## Request
Rewrite the records from the line containing "Close the file" through the end as a JSON list of strings, with one string per line and blank lines omitted.
:::
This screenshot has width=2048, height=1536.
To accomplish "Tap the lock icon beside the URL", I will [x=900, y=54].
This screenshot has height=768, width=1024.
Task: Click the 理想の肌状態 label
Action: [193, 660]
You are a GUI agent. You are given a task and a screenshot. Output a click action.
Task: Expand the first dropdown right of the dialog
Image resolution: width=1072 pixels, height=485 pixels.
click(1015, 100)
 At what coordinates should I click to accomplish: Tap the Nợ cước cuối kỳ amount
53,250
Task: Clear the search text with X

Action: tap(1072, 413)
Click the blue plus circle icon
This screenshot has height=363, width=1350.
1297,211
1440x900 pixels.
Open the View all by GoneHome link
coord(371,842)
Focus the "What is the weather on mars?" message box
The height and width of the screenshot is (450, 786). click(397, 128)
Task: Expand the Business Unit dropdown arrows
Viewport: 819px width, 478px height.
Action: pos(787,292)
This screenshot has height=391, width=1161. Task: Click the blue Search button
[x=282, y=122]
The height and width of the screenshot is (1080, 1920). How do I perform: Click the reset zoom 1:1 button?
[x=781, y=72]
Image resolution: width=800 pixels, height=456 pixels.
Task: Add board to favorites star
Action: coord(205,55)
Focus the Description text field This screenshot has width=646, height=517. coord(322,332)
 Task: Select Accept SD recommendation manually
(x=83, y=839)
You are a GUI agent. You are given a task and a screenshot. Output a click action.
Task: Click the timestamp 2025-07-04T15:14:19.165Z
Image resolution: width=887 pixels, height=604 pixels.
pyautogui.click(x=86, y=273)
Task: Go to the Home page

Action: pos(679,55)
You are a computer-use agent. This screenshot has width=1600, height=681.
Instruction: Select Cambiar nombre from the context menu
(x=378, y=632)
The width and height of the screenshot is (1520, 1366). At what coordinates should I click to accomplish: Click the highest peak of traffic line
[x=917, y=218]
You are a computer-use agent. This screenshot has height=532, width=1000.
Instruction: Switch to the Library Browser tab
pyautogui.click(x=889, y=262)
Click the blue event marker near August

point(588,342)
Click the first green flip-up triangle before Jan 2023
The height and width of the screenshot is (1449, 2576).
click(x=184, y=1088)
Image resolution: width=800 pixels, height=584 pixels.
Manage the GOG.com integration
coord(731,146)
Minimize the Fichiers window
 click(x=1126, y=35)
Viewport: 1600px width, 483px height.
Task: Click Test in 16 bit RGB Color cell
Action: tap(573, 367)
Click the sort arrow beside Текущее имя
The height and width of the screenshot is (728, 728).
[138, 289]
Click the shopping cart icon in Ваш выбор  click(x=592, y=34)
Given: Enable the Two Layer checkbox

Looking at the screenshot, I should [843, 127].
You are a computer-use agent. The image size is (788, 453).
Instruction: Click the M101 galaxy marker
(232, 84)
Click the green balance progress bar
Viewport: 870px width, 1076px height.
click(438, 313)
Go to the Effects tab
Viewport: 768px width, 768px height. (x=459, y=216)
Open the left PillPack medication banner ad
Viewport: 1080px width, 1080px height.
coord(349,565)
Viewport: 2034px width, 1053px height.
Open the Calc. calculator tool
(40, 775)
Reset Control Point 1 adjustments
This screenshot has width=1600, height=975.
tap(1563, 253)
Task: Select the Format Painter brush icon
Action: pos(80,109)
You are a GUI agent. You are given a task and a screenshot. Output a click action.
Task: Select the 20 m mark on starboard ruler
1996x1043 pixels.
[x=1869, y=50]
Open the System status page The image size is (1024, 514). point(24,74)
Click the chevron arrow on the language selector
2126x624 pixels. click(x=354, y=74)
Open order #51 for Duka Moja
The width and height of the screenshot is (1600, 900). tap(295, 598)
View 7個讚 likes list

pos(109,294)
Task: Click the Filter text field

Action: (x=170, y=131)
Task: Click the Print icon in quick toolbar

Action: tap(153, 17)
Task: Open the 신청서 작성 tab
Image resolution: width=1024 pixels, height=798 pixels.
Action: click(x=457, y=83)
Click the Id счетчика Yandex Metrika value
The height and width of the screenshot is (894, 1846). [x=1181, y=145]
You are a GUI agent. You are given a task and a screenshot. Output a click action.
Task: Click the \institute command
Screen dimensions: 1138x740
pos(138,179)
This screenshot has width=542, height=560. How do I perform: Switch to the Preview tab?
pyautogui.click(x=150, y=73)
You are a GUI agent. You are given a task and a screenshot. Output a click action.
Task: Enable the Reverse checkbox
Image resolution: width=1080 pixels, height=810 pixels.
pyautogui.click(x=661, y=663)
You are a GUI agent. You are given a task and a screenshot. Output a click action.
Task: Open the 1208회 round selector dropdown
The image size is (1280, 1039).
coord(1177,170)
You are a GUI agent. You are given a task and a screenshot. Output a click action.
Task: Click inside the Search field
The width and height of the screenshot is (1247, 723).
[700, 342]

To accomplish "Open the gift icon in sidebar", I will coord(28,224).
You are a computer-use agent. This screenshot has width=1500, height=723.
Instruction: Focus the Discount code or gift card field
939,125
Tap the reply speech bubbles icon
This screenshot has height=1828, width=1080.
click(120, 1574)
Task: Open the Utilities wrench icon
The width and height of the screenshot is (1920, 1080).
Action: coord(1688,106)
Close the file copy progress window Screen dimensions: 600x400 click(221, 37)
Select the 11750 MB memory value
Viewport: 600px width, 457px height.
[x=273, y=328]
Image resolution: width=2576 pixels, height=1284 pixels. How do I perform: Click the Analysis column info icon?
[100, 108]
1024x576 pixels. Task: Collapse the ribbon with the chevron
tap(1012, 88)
:::
## Response to this task
[
  "Close the file copy progress window Screen dimensions: 600x400 click(221, 37)",
  "Select the 11750 MB memory value",
  "Viewport: 600px width, 457px height.",
  "[x=273, y=328]",
  "Image resolution: width=2576 pixels, height=1284 pixels. How do I perform: Click the Analysis column info icon?",
  "[100, 108]",
  "1024x576 pixels. Task: Collapse the ribbon with the chevron",
  "tap(1012, 88)"
]